* **TASK INPUTS**
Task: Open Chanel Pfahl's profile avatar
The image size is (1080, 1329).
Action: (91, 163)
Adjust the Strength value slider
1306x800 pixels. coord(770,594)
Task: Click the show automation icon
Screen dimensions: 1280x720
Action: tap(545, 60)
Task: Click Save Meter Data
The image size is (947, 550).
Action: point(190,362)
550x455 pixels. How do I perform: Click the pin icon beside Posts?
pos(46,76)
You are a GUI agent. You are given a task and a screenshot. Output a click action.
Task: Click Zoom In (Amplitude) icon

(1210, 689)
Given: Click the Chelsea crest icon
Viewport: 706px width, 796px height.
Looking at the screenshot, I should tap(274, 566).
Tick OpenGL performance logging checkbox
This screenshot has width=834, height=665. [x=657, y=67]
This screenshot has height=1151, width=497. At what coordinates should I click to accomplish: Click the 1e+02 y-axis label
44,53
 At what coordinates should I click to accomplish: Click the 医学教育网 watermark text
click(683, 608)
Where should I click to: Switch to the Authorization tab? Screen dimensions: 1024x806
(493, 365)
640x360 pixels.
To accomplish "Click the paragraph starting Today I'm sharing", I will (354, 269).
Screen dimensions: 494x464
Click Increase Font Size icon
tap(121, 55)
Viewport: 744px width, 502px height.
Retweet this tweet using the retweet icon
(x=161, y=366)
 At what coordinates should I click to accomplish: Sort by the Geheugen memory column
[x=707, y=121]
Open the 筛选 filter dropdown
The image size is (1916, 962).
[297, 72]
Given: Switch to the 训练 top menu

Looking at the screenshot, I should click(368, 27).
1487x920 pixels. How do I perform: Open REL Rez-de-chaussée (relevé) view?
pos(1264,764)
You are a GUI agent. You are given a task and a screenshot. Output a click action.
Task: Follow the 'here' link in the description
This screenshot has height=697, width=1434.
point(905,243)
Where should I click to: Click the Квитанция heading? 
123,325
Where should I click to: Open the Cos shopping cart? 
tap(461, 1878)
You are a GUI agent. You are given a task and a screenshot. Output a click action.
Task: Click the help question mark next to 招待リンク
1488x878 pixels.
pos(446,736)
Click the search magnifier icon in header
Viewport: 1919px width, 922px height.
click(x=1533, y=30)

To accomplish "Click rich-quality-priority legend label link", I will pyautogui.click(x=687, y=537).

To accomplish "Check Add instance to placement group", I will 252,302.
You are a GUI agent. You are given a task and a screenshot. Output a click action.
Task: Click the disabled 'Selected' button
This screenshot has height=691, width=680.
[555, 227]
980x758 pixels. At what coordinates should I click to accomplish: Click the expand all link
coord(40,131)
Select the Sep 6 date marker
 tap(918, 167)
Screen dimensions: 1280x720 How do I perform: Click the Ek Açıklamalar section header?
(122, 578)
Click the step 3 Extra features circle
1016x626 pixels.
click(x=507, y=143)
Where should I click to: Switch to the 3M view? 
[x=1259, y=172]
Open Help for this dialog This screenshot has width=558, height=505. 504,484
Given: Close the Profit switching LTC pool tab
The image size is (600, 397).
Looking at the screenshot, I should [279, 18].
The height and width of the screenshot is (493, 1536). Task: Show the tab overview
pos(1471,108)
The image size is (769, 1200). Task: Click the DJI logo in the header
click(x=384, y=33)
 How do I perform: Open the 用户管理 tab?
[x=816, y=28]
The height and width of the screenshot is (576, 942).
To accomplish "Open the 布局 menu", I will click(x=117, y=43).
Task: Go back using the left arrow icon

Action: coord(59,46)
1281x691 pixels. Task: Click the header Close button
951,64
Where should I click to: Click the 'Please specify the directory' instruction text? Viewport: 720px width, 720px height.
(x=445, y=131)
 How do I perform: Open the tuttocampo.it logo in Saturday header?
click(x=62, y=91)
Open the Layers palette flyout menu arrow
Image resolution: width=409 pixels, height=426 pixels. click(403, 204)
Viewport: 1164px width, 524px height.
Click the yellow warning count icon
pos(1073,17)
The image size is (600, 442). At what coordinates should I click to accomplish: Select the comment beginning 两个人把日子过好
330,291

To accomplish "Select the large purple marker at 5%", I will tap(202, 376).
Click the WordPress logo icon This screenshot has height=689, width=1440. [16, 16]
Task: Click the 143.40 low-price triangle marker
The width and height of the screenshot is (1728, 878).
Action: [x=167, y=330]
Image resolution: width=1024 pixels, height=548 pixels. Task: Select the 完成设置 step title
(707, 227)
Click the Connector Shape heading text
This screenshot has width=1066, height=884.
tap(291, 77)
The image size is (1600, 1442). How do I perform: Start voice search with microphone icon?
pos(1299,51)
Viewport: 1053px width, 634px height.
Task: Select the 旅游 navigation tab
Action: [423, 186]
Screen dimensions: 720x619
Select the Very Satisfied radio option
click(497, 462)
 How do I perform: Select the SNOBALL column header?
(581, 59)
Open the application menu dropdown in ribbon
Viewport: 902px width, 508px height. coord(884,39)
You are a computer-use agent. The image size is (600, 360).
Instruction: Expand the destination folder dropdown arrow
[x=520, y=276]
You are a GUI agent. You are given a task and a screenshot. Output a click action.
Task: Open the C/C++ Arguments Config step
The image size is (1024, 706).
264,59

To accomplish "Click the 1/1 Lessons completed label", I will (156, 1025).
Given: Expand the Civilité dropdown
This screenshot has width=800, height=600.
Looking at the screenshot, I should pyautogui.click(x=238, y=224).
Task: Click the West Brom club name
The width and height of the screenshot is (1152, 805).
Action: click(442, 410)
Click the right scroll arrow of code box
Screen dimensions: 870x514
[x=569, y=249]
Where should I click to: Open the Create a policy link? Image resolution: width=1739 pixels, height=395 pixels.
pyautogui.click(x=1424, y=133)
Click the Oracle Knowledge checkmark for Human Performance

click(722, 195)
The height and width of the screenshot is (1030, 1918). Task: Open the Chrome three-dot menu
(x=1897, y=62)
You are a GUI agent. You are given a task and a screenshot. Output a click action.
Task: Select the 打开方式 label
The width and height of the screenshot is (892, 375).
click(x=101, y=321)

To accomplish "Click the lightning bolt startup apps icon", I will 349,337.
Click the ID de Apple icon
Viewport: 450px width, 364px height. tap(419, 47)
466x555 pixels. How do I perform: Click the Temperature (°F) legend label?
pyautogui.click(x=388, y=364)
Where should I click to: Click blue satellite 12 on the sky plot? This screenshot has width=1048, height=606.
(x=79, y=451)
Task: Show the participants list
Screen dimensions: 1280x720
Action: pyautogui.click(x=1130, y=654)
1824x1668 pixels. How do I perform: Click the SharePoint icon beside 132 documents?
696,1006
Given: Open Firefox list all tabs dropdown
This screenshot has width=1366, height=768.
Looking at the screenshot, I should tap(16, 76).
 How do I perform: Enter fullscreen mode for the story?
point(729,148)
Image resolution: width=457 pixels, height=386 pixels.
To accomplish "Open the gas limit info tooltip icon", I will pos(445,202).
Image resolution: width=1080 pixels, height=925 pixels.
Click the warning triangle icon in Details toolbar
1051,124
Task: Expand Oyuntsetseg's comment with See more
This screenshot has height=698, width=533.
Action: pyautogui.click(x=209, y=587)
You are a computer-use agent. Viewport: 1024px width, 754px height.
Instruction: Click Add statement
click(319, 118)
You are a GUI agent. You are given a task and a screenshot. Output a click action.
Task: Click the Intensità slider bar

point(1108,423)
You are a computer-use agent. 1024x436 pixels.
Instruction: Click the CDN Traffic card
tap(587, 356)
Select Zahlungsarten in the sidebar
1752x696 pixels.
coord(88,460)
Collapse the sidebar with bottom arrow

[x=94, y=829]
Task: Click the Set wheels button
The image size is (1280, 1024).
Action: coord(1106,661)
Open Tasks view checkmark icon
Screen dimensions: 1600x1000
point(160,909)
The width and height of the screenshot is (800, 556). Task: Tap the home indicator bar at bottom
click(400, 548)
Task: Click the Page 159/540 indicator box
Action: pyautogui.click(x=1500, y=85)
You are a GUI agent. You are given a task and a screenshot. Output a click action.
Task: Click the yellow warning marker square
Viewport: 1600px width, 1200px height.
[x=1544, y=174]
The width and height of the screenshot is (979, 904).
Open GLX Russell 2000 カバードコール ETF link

* **YOUR OBJECTIVE**
Only lines containing the string "will" belong in the answer; find them in the data above and copy them.

* **FINISHED EXERCISE**
To accomplish "Click the paragraph starting Today I'm sharing", I will (354, 269).
To accomplish "Click rich-quality-priority legend label link", I will pyautogui.click(x=687, y=537).
To accomplish "Check Add instance to placement group", I will 252,302.
To accomplish "Open the 布局 menu", I will click(x=117, y=43).
To accomplish "Select the large purple marker at 5%", I will tap(202, 376).
To accomplish "Click the 1/1 Lessons completed label", I will (156, 1025).
To accomplish "Click the lightning bolt startup apps icon", I will 349,337.
To accomplish "Open the gas limit info tooltip icon", I will pos(445,202).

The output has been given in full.